'''

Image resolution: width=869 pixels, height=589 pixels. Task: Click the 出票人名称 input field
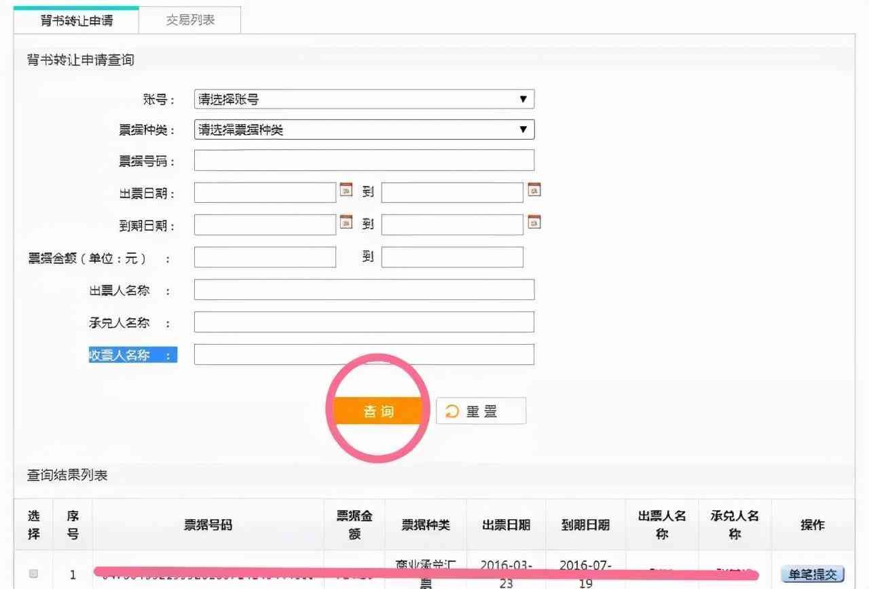pos(364,289)
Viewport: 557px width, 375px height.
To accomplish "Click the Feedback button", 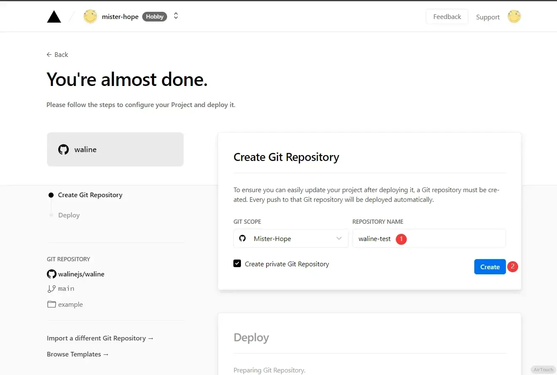I will tap(447, 17).
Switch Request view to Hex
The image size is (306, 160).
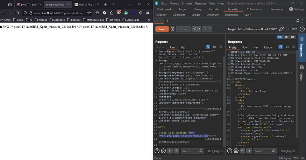click(x=182, y=47)
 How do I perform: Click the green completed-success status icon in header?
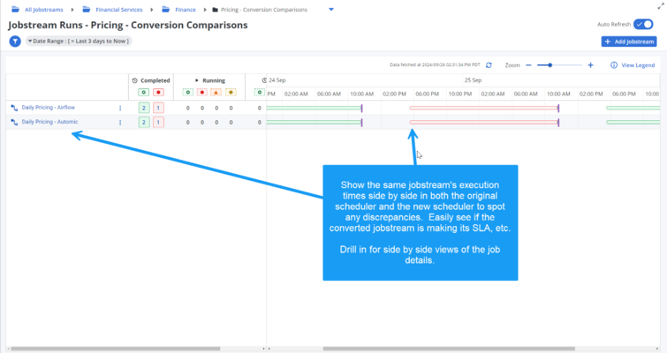coord(144,92)
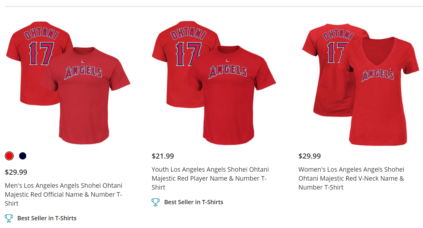This screenshot has height=228, width=423.
Task: Open the Women's V-Neck Name & Number T-Shirt link
Action: point(351,178)
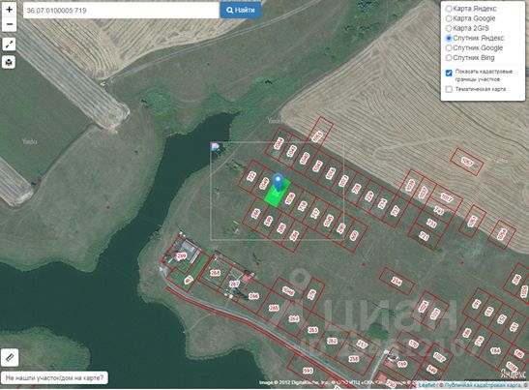Click the small flag marker near the pond
Image resolution: width=529 pixels, height=390 pixels.
click(x=216, y=146)
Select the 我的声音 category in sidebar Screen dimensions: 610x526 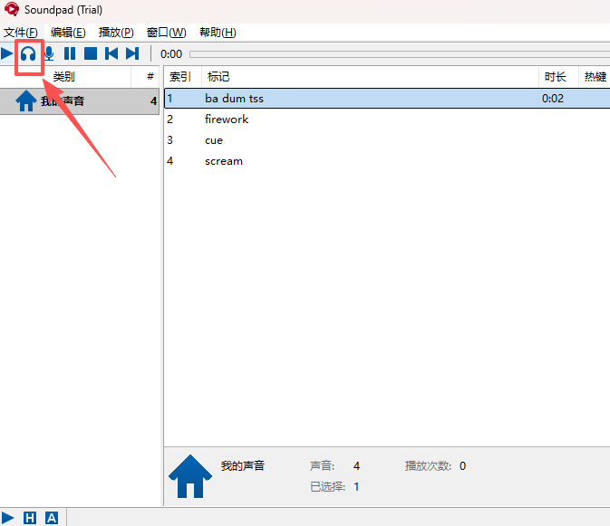(x=63, y=101)
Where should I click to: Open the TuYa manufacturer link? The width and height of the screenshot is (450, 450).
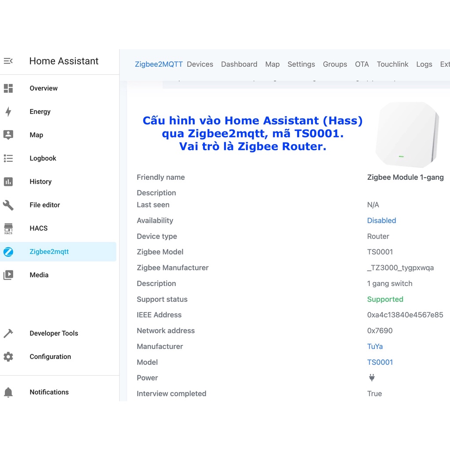click(375, 346)
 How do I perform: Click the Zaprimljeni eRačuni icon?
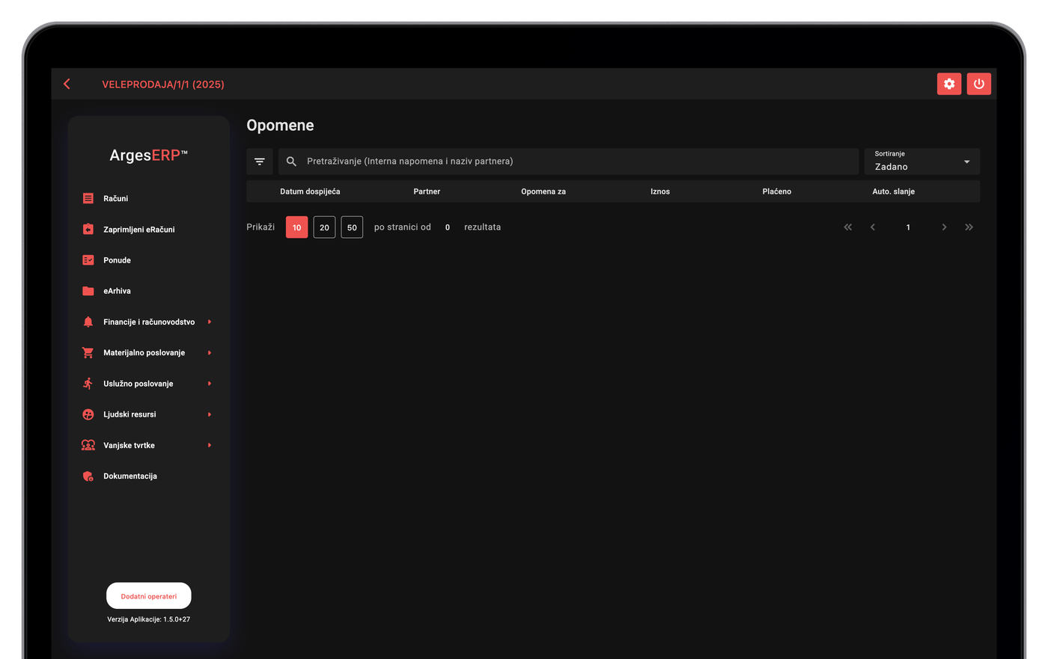click(x=88, y=229)
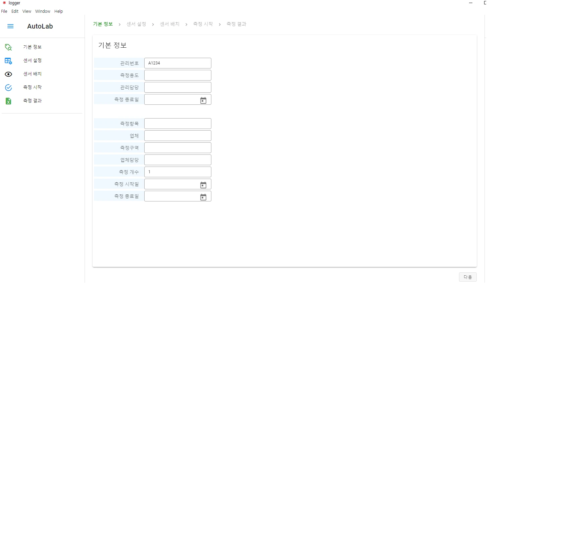565x552 pixels.
Task: Click the 관리번호 field containing A1234
Action: coord(177,63)
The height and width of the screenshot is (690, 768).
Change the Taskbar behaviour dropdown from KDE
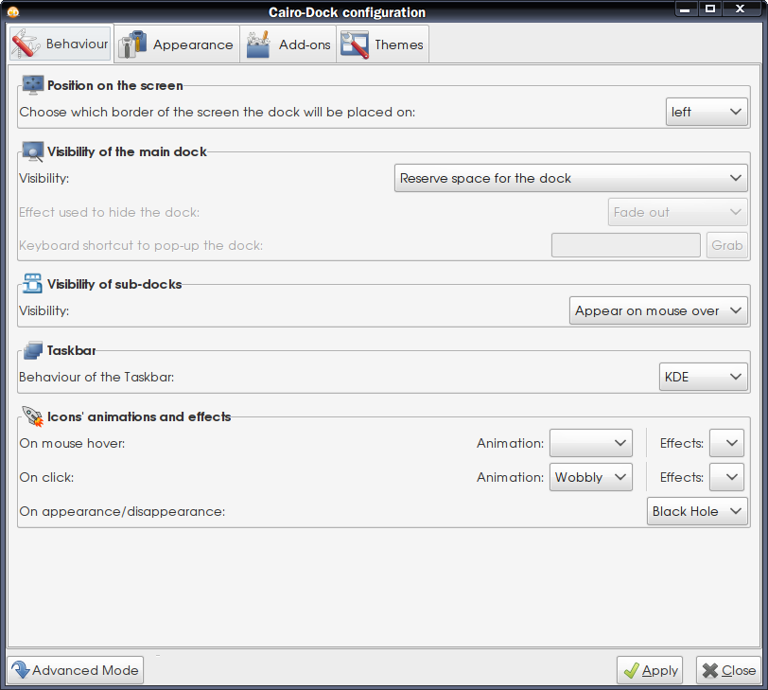point(703,376)
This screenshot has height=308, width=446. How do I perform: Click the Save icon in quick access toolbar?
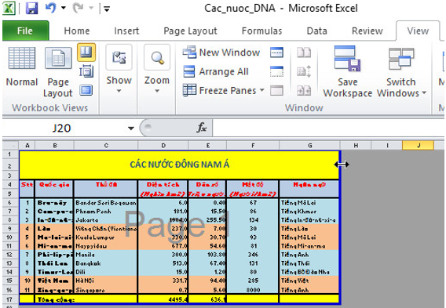[31, 8]
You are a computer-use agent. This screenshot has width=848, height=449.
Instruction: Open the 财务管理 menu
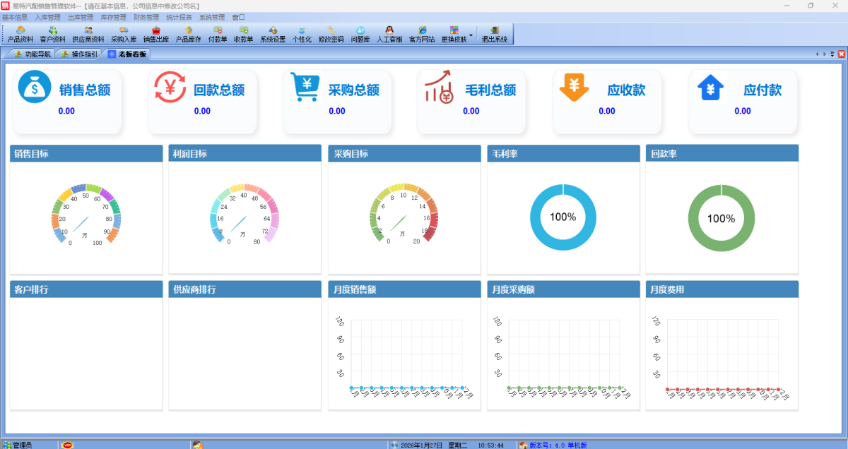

'''

Leave the pictures out, and copy exactly each line from the one containing "The height and" through the final line of the data.

The height and width of the screenshot is (690, 768).
Change the Taskbar behaviour dropdown from KDE
point(703,376)
This screenshot has height=308, width=446. How do I perform: Click the Save icon in quick access toolbar?
[31, 8]
You are a computer-use agent. This screenshot has width=848, height=449.
Instruction: Open the 财务管理 menu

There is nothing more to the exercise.